Author | : Christopher Grobe |
Publisher | : NYU Press |
Total Pages | : 320 |
Release | : 2017-11-07 |
Genre | : Art |
ISBN | : 1479882089 |
Download The Art of Confession Book in PDF, ePub and Kindle
"The Art of Confession tells the history of this cultural shift and of the movement it created in American art: confessionalism. Like realism or romanticism, confessionalism began in one art form, but soon pervaded them all: poetry and comedy in the 1950s and '60s, performance art in the '70s, theater in the '80s, television in the '90s, and online video and social media in the 2000s. Everywhere confessionalism went, it stood against autobiography, the art of the closed book. Instead of just publishing, these artists performed--with, around, and against the text of their lives." --
Author | : M. Fenske |
Publisher | : Springer |
Total Pages | : 201 |
Release | : 2007-11-26 |
Genre | : Social Science |
ISBN | : 0230609708 |
Download Tattoos in American Visual Culture Book in PDF, ePub and Kindle
In analyses of tattoo contests, advertising, and modern primitive photographs, the book shows how images of tattooed bodies communicate and disrupt notions of gender, class, and exoticism through their discursive performances.
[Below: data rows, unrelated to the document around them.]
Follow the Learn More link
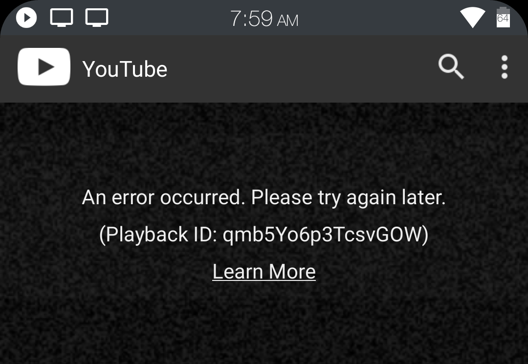This screenshot has width=528, height=364. [x=264, y=272]
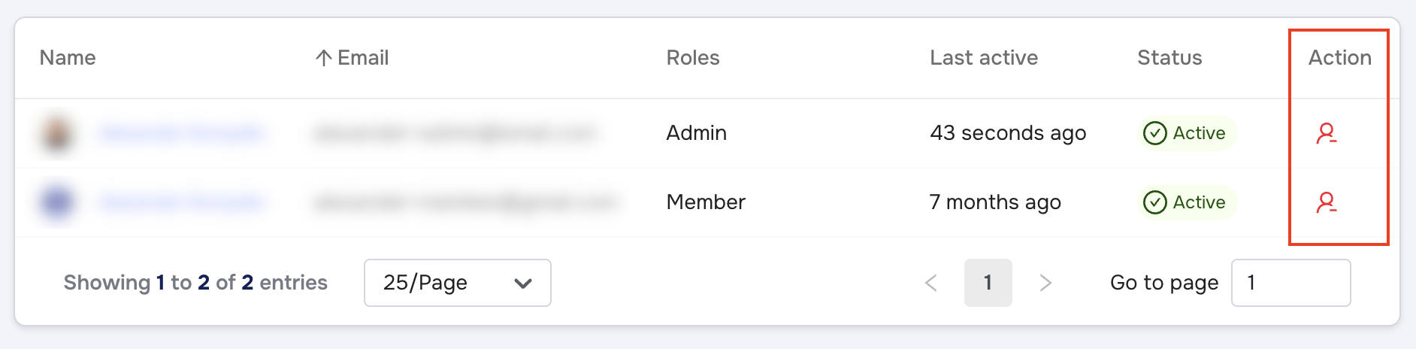Click the Last active column header
Screen dimensions: 1416x349
pos(984,58)
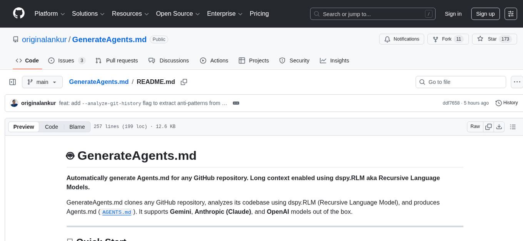Screen dimensions: 523x241
Task: Copy the raw file contents
Action: tap(488, 126)
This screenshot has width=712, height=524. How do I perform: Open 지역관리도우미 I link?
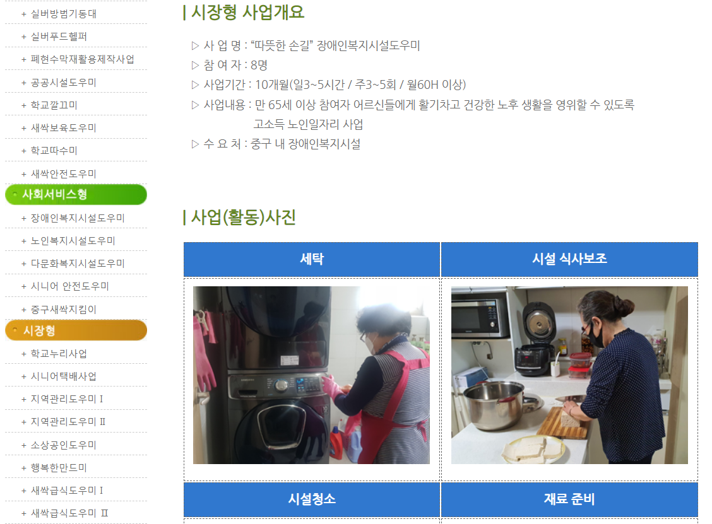pos(67,399)
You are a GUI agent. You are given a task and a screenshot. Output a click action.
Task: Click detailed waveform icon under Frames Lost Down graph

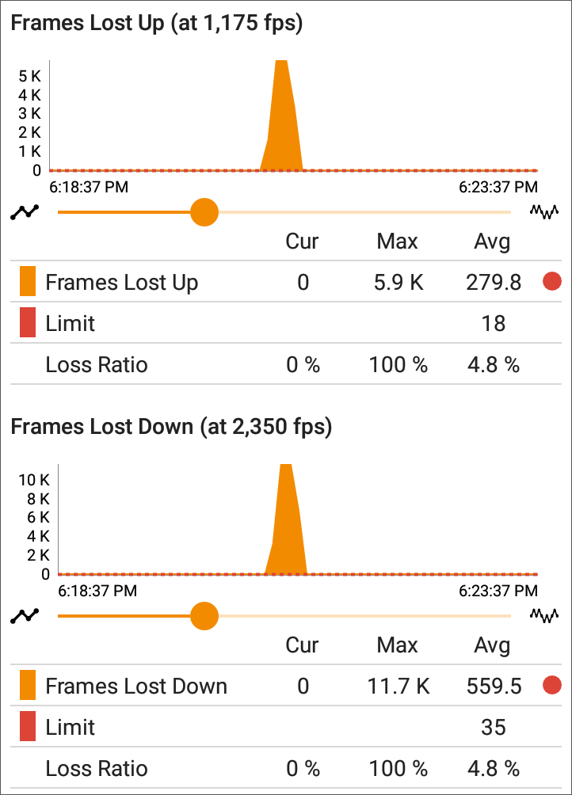pyautogui.click(x=544, y=615)
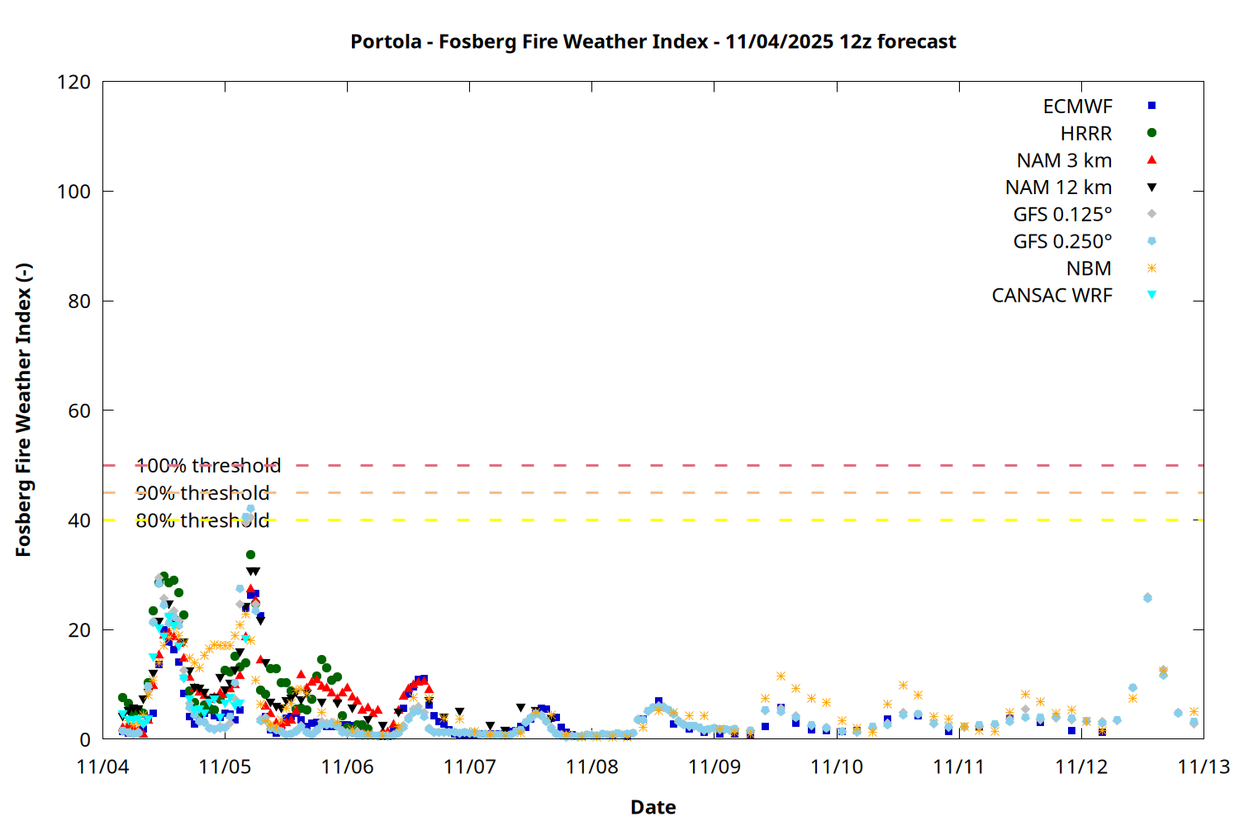
Task: Click the ECMWF blue square legend marker
Action: pyautogui.click(x=1151, y=106)
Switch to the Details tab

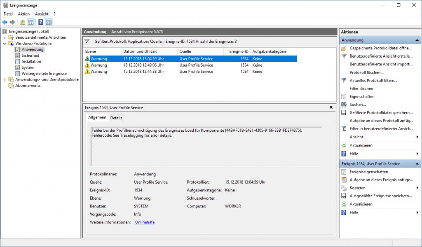[116, 117]
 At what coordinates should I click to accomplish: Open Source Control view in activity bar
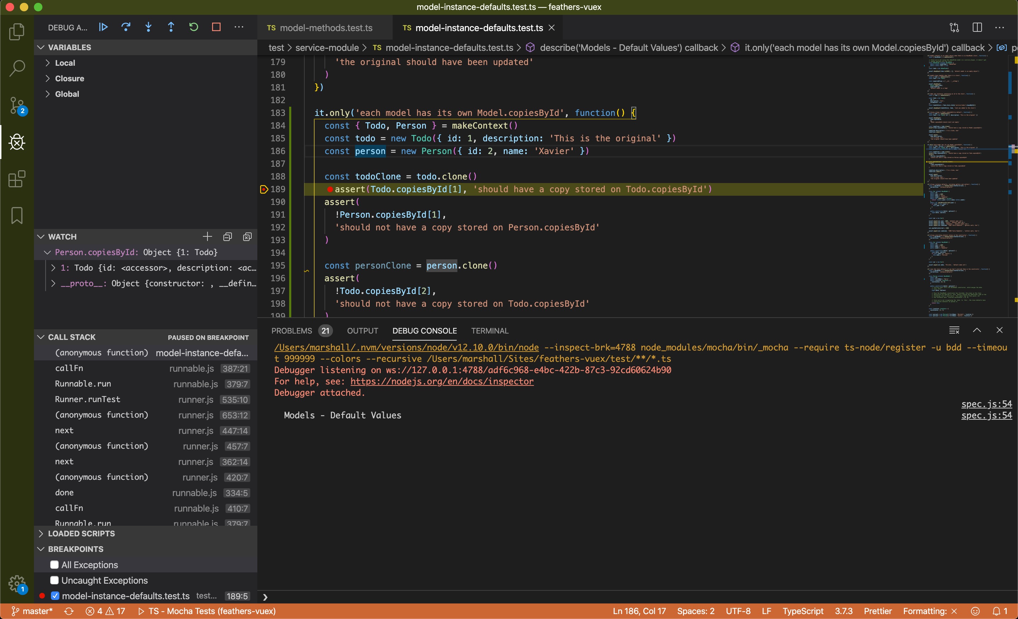tap(17, 106)
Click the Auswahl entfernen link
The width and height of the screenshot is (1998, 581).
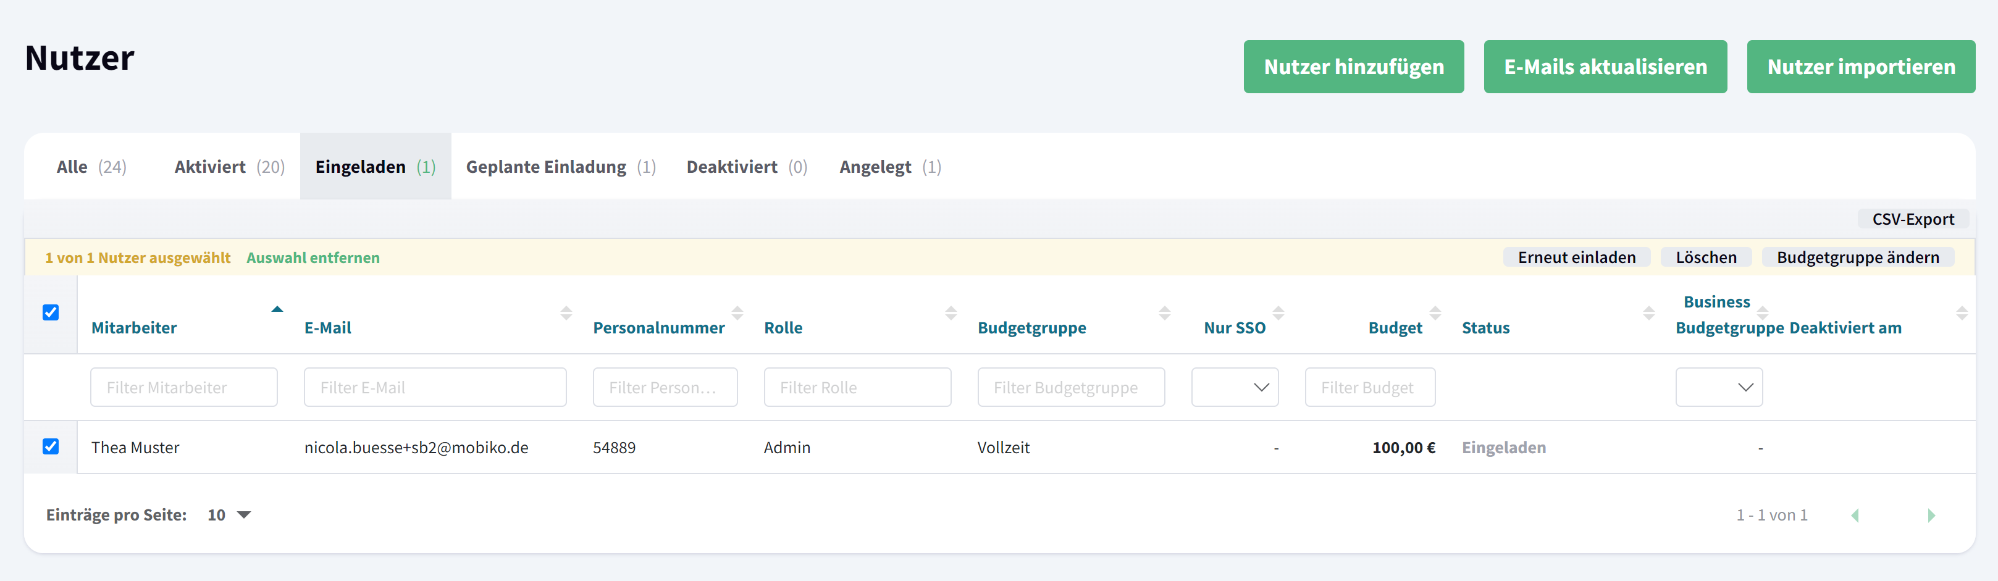coord(313,258)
Fenske suggests working within dominant discourse to represent and subvert oppressive gender and class evaluations.
Author | : Paul Allain |
Publisher | : Routledge |
Total Pages | : 258 |
Release | : 2013-05-13 |
Genre | : Performing Arts |
ISBN | : 1134517963 |
Download The Routledge Companion to Theatre and Performance Book in PDF, ePub and Kindle
Discussing some of the pivotal questions relating to the complementary fields of theatre and performance studies, this engaging, easy-to-use text is undoubtedly a perfect reference guide for the keen student and passionate theatre-goer alike.
Author | : Rob Conkie |
Publisher | : Cambridge University Press |
Total Pages | : 177 |
Release | : 2016-02-24 |
Genre | : Literary Criticism |
ISBN | : 1107072999 |
Download Writing Performative Shakespeares Book in PDF, ePub and Kindle
This original and innovative study offers the reader an inventive analysis of Shakespeare in performance.
Author | : William E. Dow |
Publisher | : Routledge |
Total Pages | : 642 |
Release | : 2019-11-13 |
Genre | : Language Arts & Disciplines |
ISBN | : 1315525992 |
Download The Routledge Companion to American Literary Journalism Book in PDF, ePub and Kindle
Taking a thematic approach, this new companion provides an interdisciplinary, cross-cultural, and international study of American literary journalism. From the work of Frederick Douglass and Walt Whitman to that of Joan Didion and Dorothy Parker, literary journalism is a genre that both reveals and shapes American history and identity. This volume not only calls attention to literary journalism as a distinctive genre but also provides a critical foundation for future scholarship. It brings together cutting-edge research from literary journalism scholars, examining historical perspectives; themes, venues, and genres across time; theoretical approaches and disciplinary intersections; and new directions for scholarly inquiry. Provoking reconsideration and inquiry, while providing new historical interpretations, this companion recognizes, interacts with, and honors the tradition and legacies of American literary journalism scholarship. Engaging the work of disciplines such as sociology, anthropology, African American studies, gender studies, visual studies, media studies, and American studies, in addition to journalism and literary studies, this book is perfect for students and scholars of those disciplines.